I n the United States, the notion of face-to-face talks with Hamas has long been a political third rail. The State Department classifies Hamas as a terrorist organization, and politicians who even broach the idea of talking would be pilloried. But in the Jewish state, even as violence flares in Jerusalem--a terrorist shooting at a yeshiva last week killed eight people--a growing chorus of security officials and academics have begun calling for direct negotiations with the Islamists. Ordinary Israelis are also beginning to see the potential of talks. In a Haaretz-Dialog poll last month, 64 percent of Israelis said they supported direct talks. That includes members of the dovish Labor Party, where 72 percent favor negotiations. But, surprisingly, it also includes 48 percent of those surveyed from the hawkish Likud Party.

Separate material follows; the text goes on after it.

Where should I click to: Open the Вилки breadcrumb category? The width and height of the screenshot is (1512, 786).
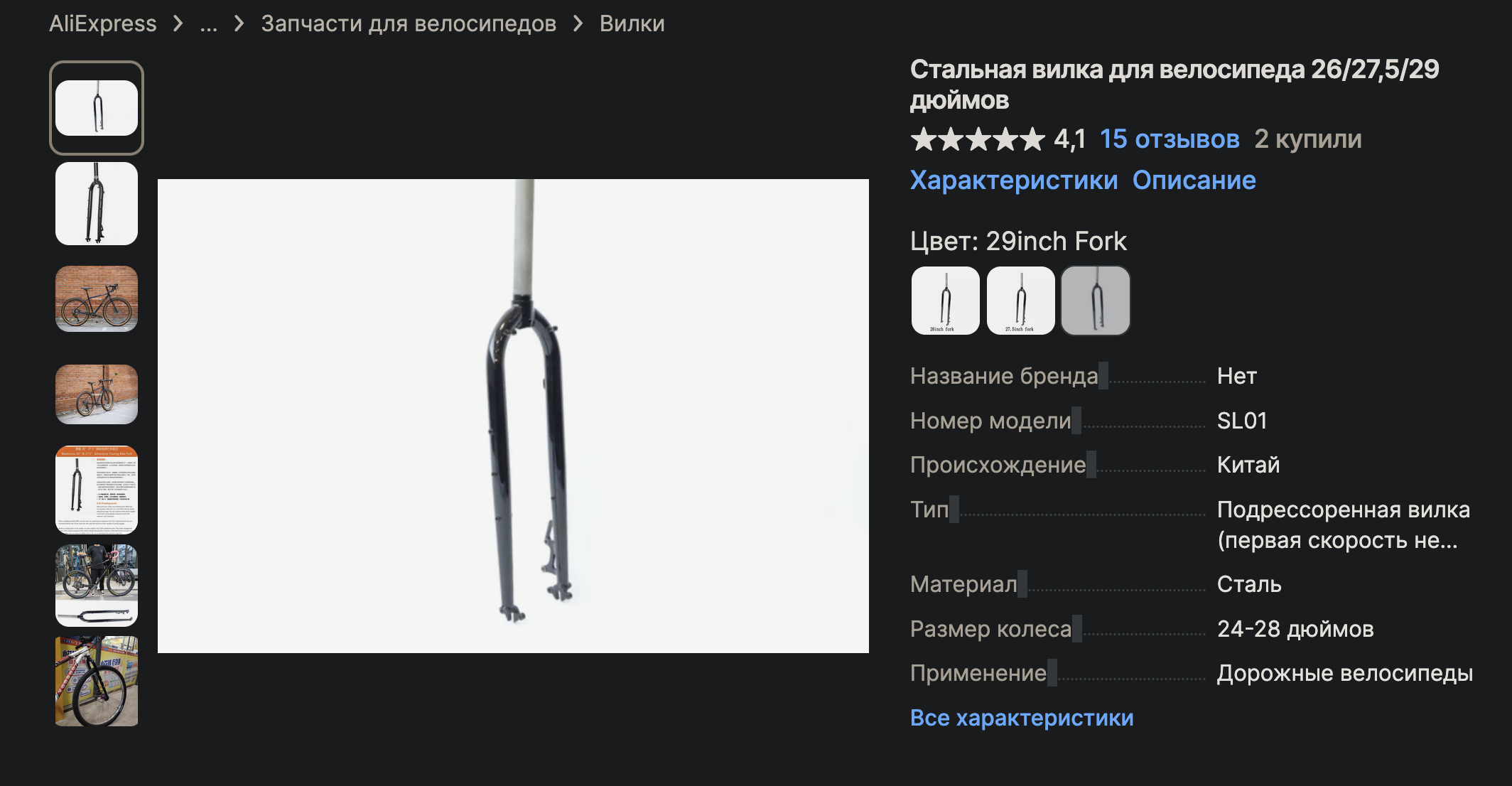click(x=632, y=23)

The numbers are a reflection of the Israeli public's growing frustration at what they see as a failing Gaza policy. Since the Islamists won power in parliamentary elections two years ago, Israel and the United States have enforced an embargo on the coastal strip, hoping support for Mahmoud Abbas and his moderate West Bank allies could help turn world public opinion against Hamas. Yet the Islamists have learned to effectively play the spoiler, sabotaging Abbas's peace talks with a few well-placed rocket barrages. Meantime, Israeli military raids into Gaza have backfired. After Israeli troops killed more than 50 Palestinian civilians in Gaza operations last week, international public opinion turned sharply critical. "Hamas is not going to disappear," says Shlomo Brom, a former Israeli military chief of strategic planning. "They're not Al Qaeda; they're a national political movement." Brom, who favors indirect negotiations with Hamas, says he believes a dialogue could help moderate the Islamists. Damascus, Syria-based Hamas leader Khaled Meshal told NEWSWEEK last year that his organization would also be open to direct talks, as long as there are no preconditions.
But for now, the fragility of Israeli Prime Minister Ehud Olmert's governing coalition makes any high-profile contacts unlikely. ...
Source: HighBeam Research, Talking To the Enemy.(World Affairs)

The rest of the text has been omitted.